■ **Exercise prompt**
Copy out the lines from the one with "Toggle the W weekly circle button" up to and including the one with "click(x=596, y=79)", omitting the pictures.

■ **Source material**
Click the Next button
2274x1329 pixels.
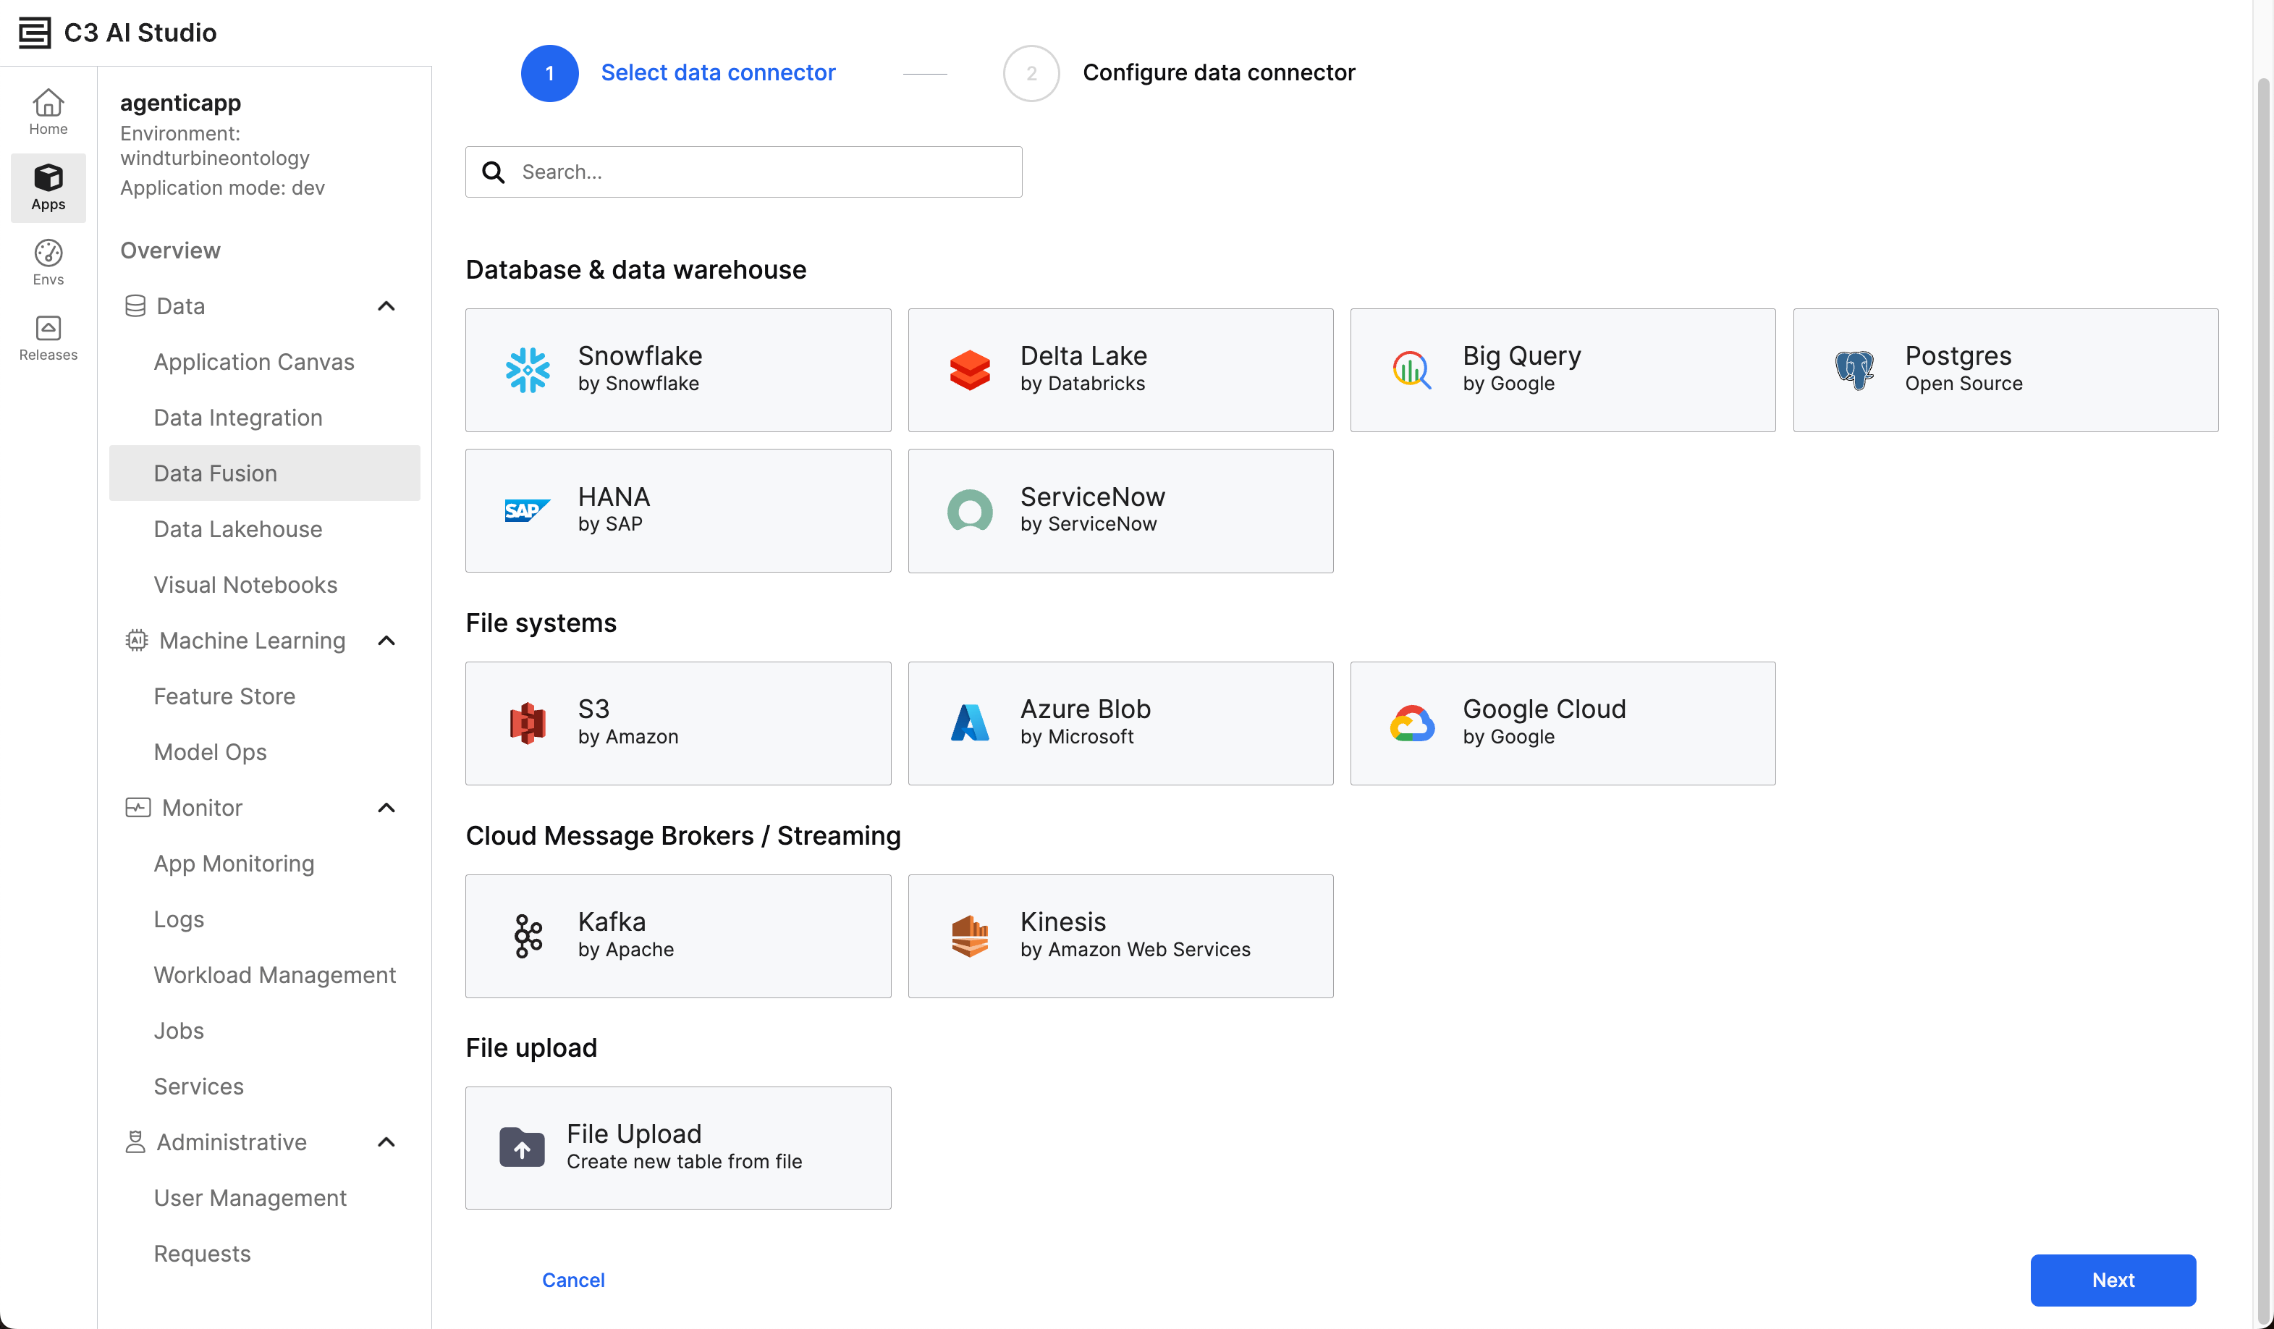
* * *
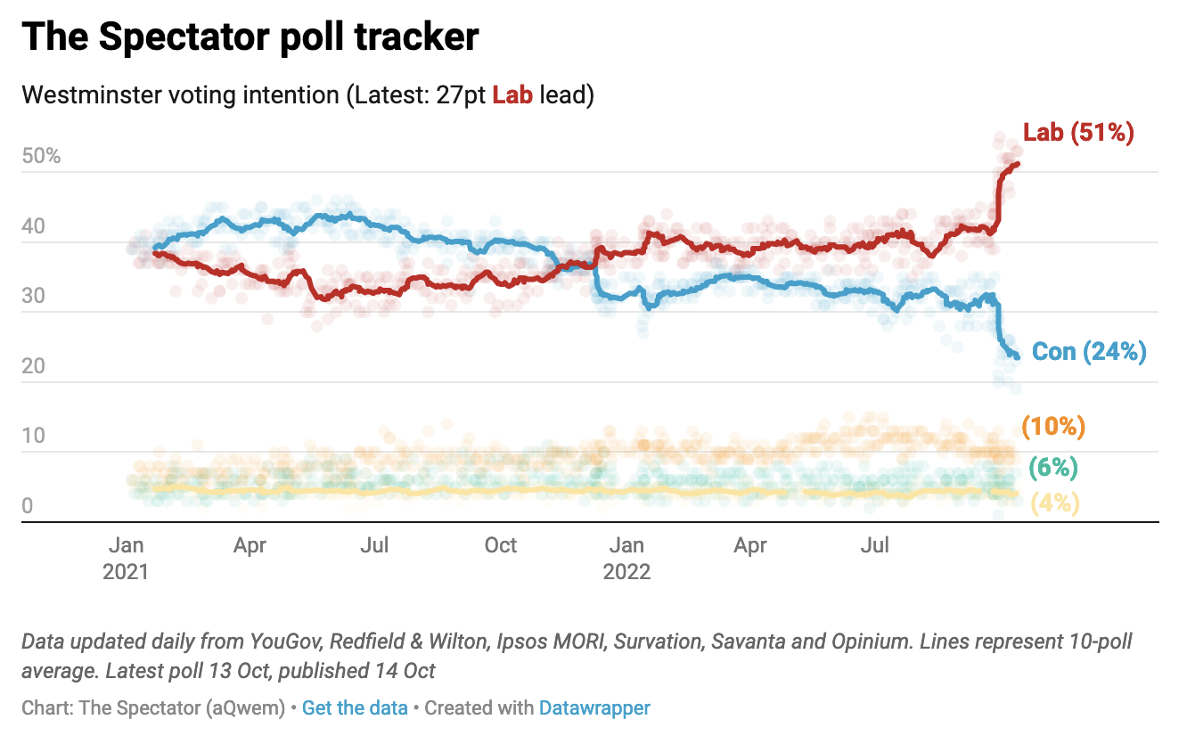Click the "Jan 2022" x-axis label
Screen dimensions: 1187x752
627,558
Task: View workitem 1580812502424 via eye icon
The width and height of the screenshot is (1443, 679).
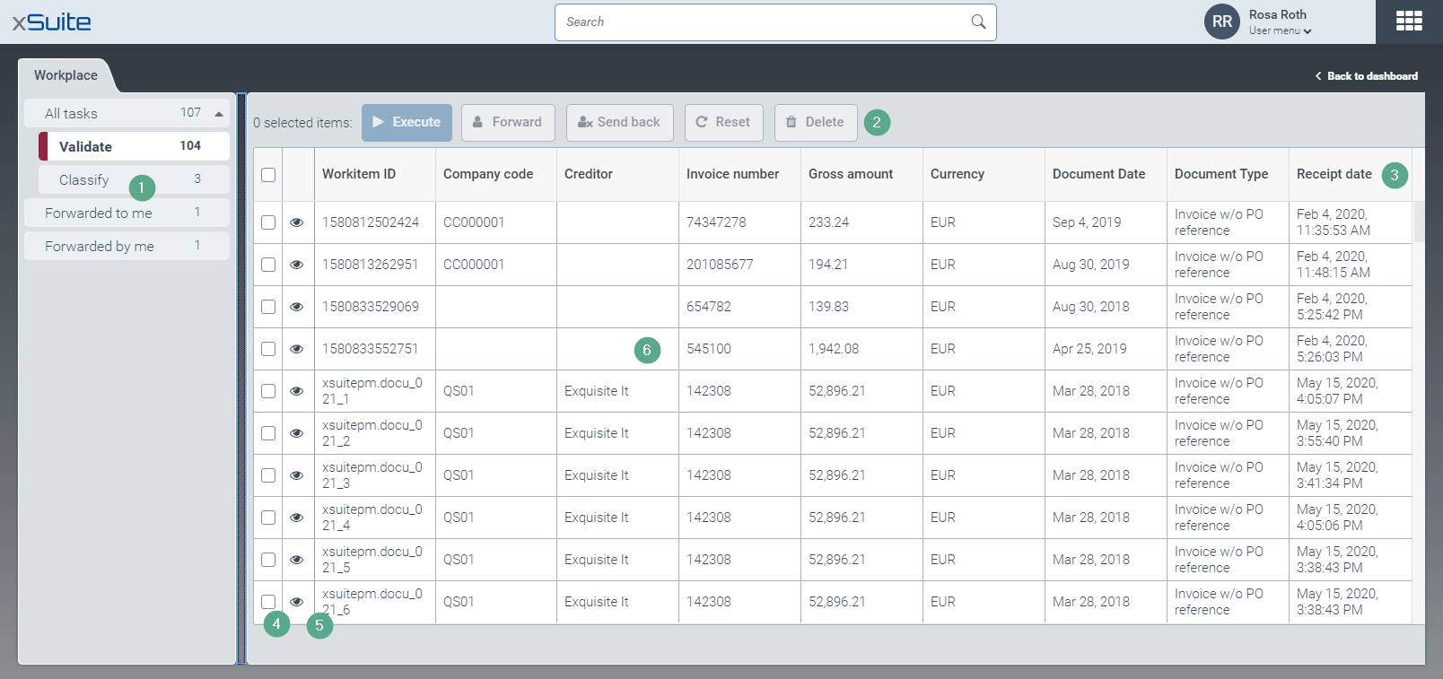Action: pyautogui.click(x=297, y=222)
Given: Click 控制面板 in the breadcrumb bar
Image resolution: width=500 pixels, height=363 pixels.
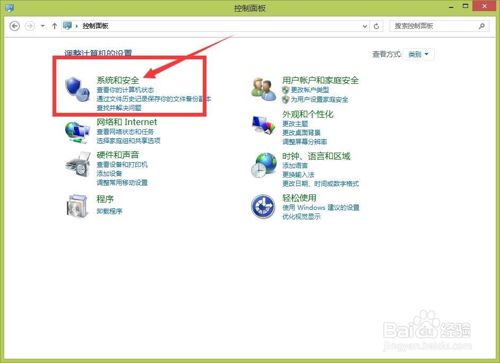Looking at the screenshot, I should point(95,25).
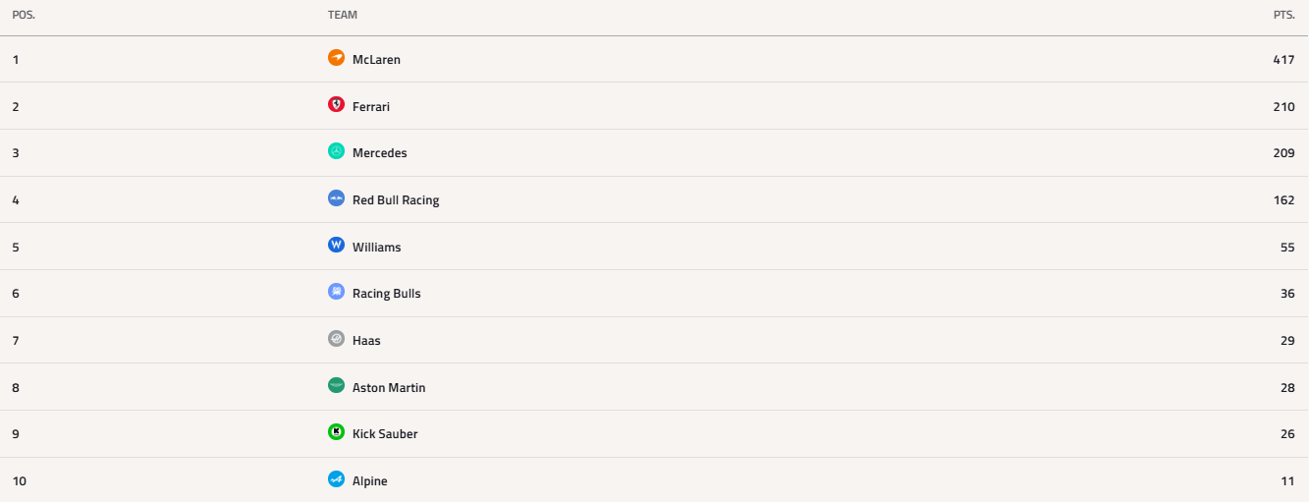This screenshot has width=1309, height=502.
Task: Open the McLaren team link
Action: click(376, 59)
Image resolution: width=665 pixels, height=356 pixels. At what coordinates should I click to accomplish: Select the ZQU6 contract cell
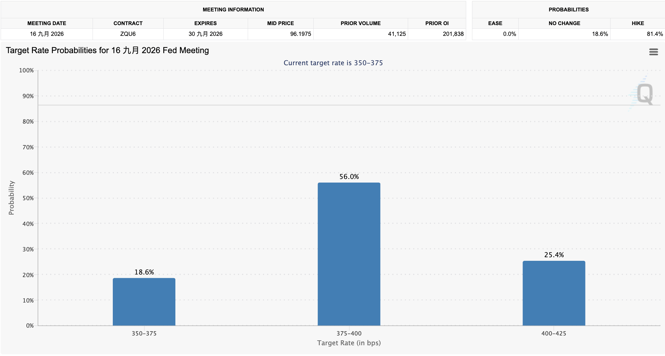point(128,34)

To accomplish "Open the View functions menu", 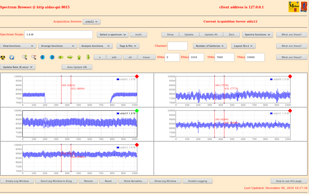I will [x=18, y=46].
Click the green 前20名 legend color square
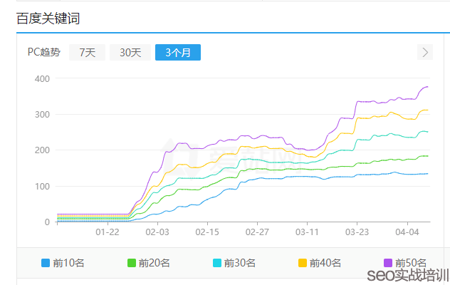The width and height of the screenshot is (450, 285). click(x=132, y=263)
* * *
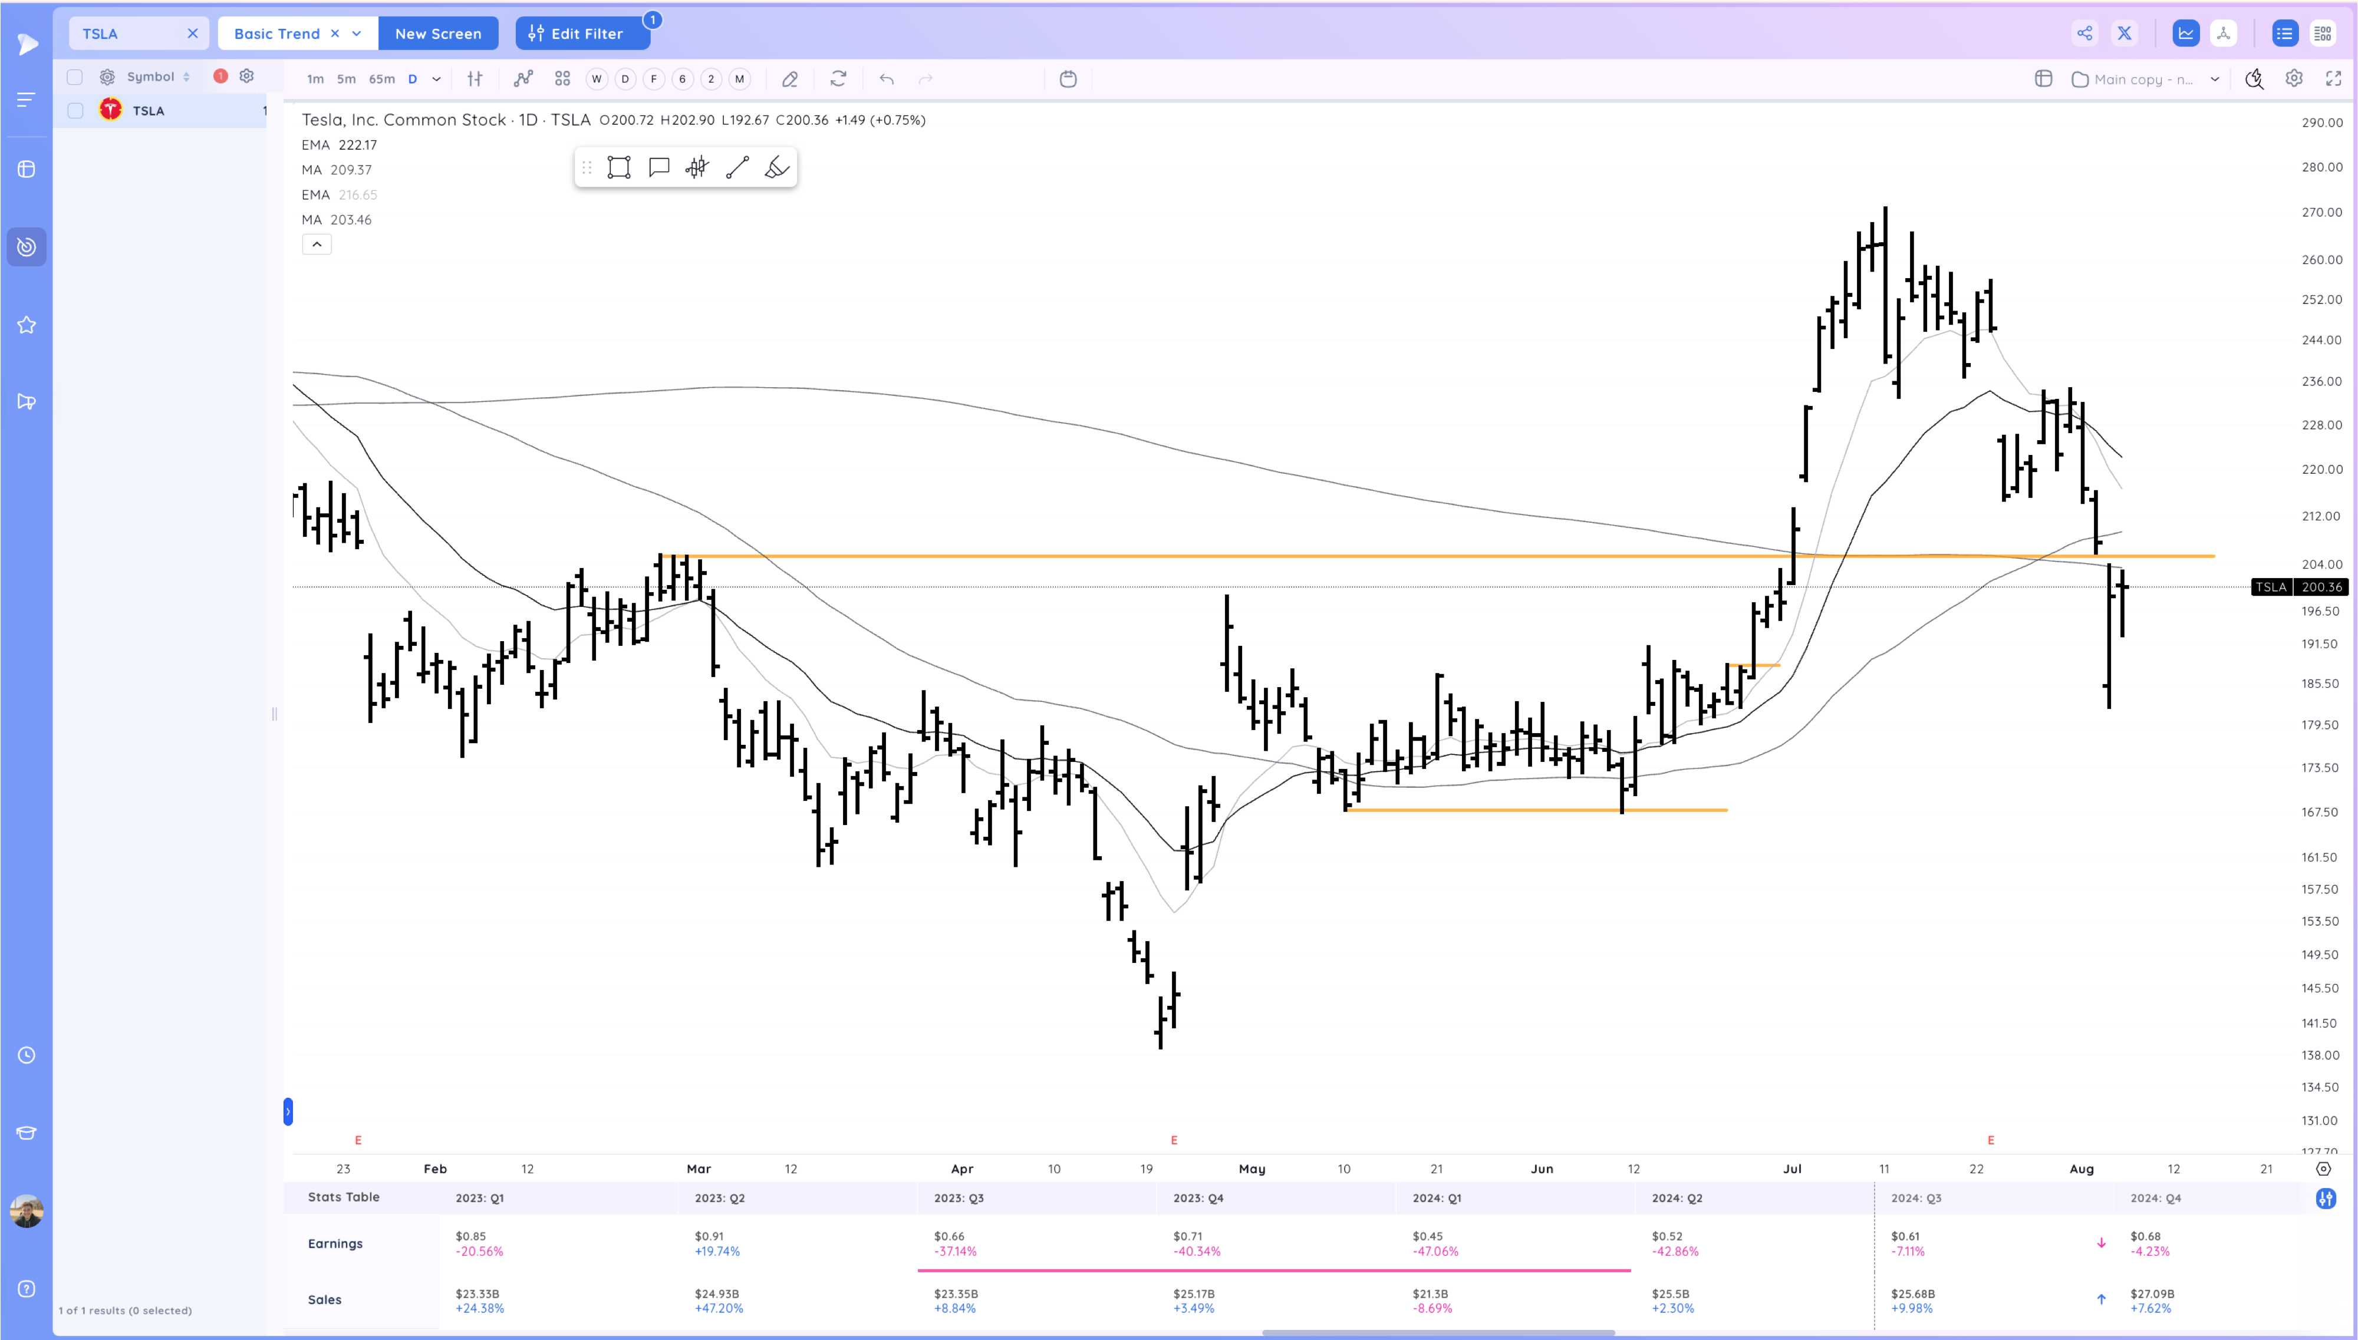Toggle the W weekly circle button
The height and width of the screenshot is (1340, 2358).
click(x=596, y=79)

■ **Final result**
Toggle the W weekly circle button
The height and width of the screenshot is (1340, 2358).
click(x=596, y=79)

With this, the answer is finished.